## Required tasks
A. List the three topics that the interview with Katherine Moggridge below says were discussed when they met.
B. Reproduce everything from "Katherine Moggridge has" down to "her first day." in the interview with Katherine Moggridge below, without changing a word.
---- Passage given
Close-Up on UK Bar: Katherine Moggridge

KatherineMoggridge

Katherine Moggridge has recently completed her pupillage year at intellectual property chambers Three New Square, and took up tenancy at the set on the 17th September last year. We met up to discuss the her pupillage year, the life of an IP practitioner and the terrors of her first day.

Intellectual Property is not an area of law which has traditionally attracted legions of women to its ranks.“It’s incredibly simple to explain why that is, I think,” says Katherine. “A background in science is a considerable advantage in this field, as our set’s website suggests, and a lot of IP barristers do have some training in the sciences. Women science graduates, particularly from the ‘purer’ science areas, are generally fewer than men. Then you have to consider that those who do graduate want to move away from what is essentially a fairly niche area and into law, then on top that they have to want to go to the Bar. If you consider it as a Venn Diagram of those three considerations, then add a fourth circle for gender, that goes a long way towards explaining it as the overlap is pretty small.”
--------
---- Collected data
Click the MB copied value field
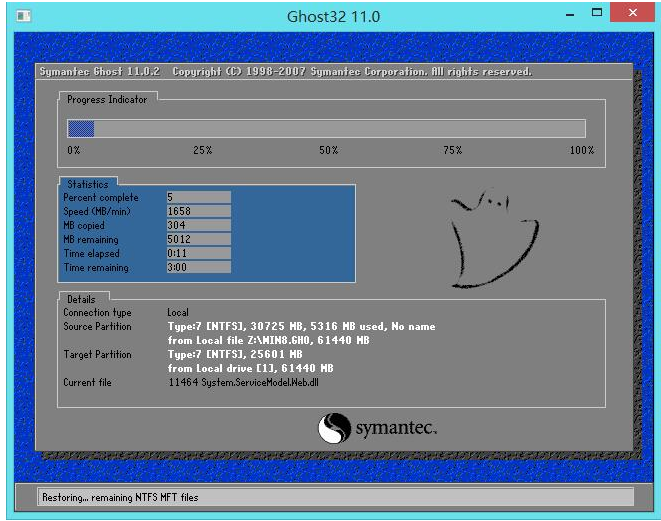 (x=198, y=226)
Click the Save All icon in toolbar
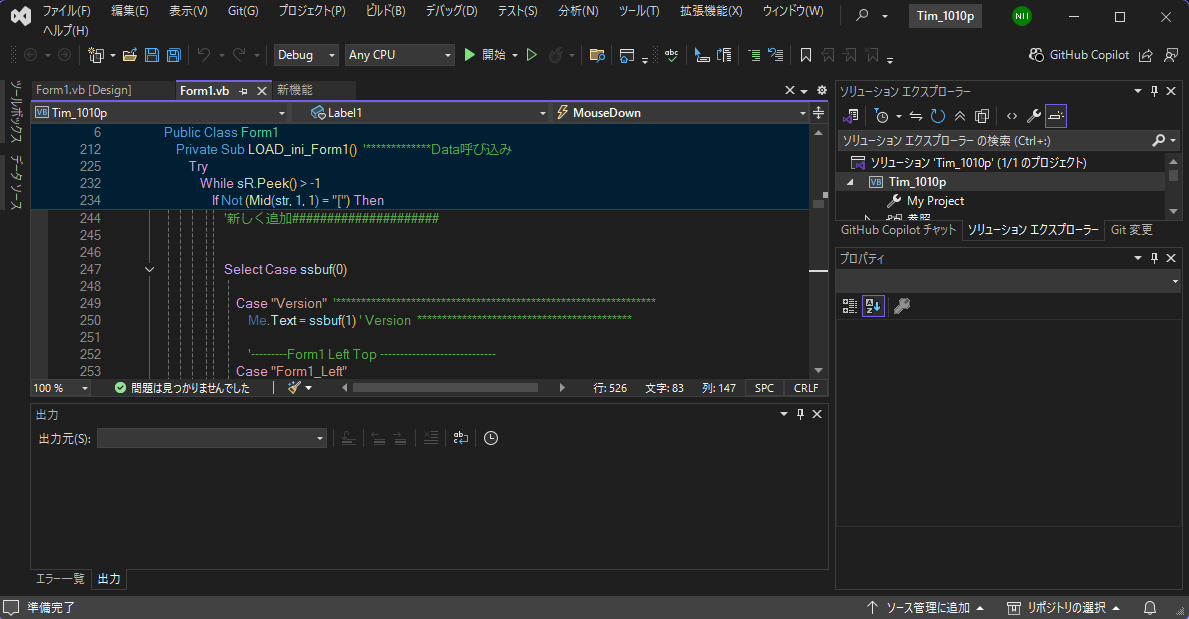The width and height of the screenshot is (1189, 619). [x=174, y=55]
--------
## Task solutions
A.
- Her pupillage year
- The life of an IP practitioner
- The terrors of her first day

B.
Katherine Moggridge has recently completed her pupillage year at intellectual property chambers Three New Square, and took up tenancy at the set on the 17th September last year. We met up to discuss the her pupillage year, the life of an IP practitioner and the terrors of her first day.